Published in final edited form as: Health Educ J. 2012 Oct 5;72(5):530–536. doi: 10.1177/0017896912450874

International service and public health learning objectives for medical students

Robert C Block 1,2, Vincent Duron 1, Peter Creigh 1, Scott McIntosh 1,2
PMCID: PMC3904446  NIHMSID: NIHMS369659  PMID: 24489401

Abstract

Objective

We aimed to improve the education of medical students involved in a longitudinal perinatal health improvement project in Gowa, Malawi.

Design

We conducted qualitative interviews with students who participated in the project, reviewed their quantitative reports, and assessed the application of methodologies consonant with the learning objectives of a novel community health improvement course within their experience.

Setting

The Gowa Health Promotions Project, designed to improve perinatal care for women and their families within the Gowa Health Clinic, used community participatory research strategies.

Method

Medical students partnered with clinic workers and the local residents, evaluated, and revised an existing perinatal educational program. Qualitative and quantitative health and program data were collected, and program revisions were implemented. The value of the student experiences as a public health educational tool was evaluated by the authors.

Results

Project sustainability was enhanced by a fellowship and planning for sequential students. The community health course structure and goals enhanced learning in the project. Engagement of investigators as early as possible in an international public health enhancement project improves student learning and ongoing commitment.

Conclusion

Service learning objectives aimed at providing valuable medical learning to student learners immersed in other cultures are consistent with evidence-based learning objectives in the field of public health. Proactively structuring this experience to explicate these goals can enhance student learning. This dual strategy may improve the sustainability of international health programs by educating medical students while leading them into careers where these skills will be leveraged.

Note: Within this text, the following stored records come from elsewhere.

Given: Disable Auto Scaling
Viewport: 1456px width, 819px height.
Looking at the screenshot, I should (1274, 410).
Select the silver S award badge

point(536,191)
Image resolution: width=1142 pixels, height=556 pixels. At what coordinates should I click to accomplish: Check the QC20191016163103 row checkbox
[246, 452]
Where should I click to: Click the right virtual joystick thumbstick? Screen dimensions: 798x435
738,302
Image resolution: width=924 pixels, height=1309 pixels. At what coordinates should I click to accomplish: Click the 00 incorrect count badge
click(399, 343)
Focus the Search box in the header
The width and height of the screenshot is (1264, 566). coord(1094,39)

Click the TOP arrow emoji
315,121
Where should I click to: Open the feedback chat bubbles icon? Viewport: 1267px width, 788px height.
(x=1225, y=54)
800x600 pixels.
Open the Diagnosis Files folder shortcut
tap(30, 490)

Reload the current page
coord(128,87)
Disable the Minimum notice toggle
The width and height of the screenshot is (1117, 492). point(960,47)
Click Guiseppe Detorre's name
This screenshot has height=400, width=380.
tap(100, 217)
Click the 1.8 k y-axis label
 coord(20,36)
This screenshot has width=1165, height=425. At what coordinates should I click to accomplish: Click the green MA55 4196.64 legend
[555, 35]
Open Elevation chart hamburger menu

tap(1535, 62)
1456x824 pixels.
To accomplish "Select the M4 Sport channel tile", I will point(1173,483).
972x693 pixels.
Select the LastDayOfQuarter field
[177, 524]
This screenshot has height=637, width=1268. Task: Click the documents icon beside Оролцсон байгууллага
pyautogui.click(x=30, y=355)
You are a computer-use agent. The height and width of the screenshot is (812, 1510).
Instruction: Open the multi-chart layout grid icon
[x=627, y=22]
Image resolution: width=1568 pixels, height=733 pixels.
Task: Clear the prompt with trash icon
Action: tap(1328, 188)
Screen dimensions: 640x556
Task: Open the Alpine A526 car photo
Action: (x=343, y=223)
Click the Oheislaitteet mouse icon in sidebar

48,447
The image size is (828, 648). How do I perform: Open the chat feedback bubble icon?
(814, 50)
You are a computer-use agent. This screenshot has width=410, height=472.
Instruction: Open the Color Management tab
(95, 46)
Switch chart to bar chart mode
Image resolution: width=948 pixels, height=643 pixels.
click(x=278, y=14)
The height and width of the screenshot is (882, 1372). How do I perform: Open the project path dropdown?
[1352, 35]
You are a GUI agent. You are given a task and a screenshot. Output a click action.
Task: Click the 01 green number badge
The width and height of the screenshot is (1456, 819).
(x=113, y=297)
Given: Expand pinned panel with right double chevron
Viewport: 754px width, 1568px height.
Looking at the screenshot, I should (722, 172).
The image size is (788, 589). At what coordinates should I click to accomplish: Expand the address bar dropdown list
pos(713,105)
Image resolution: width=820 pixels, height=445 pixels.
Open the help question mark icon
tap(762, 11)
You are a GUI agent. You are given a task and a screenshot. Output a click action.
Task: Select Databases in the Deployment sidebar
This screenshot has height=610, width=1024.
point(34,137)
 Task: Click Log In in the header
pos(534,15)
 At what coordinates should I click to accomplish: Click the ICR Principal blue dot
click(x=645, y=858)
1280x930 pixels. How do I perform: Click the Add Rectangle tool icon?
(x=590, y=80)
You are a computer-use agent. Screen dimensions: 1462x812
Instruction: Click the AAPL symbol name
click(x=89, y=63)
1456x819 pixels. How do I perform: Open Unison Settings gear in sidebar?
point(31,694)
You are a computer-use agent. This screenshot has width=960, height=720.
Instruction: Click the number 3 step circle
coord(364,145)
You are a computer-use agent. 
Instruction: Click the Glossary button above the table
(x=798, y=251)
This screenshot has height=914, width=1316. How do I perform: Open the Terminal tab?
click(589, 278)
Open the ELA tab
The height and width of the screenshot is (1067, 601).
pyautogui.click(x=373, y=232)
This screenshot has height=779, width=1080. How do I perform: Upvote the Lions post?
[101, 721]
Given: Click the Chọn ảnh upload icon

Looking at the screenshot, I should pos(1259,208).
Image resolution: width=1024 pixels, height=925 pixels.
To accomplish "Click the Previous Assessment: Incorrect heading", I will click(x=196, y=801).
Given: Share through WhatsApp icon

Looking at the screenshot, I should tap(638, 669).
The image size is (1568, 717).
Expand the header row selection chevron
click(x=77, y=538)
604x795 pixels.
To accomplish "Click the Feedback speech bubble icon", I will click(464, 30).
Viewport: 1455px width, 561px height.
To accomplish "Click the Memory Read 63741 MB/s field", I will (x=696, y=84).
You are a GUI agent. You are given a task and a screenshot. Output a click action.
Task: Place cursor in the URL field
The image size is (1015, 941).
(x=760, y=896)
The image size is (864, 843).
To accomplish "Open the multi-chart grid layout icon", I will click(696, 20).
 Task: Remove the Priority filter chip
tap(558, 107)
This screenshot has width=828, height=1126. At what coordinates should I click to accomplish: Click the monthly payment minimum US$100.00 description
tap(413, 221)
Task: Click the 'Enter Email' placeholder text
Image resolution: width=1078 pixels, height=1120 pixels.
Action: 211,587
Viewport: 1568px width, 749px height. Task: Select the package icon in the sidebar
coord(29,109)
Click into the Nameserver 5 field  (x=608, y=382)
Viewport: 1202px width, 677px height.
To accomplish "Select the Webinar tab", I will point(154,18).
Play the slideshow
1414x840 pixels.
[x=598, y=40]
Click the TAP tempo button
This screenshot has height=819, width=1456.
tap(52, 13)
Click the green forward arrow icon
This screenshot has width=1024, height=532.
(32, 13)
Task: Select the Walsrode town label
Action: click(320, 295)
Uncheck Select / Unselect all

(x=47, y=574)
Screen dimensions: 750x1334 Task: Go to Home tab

Keywords: International health, public health, perinatal health, medical student, Gowa, double-helix medical education

INTRODUCTION

International health electives are becoming increasingly popular among US medical students and residents with the number of medical schools offering preparatory international health courses increasing 35 percent and the number enrolled in these courses increasing 58 percent from 1990 to 1992 1. In 2003, at least 20 percent of graduates from US medical schools had engaged in international health activities compared to 6 percent of 1984 graduates 2. Such electives and required courses are associated with physicians choosing careers in primary care or in underserved settings and being recruited into primary care residencies. Participation is also associated with improved clinical skills and knowledge of tropical diseases accompanied by encouragement to obtain a public health degree 1, 3.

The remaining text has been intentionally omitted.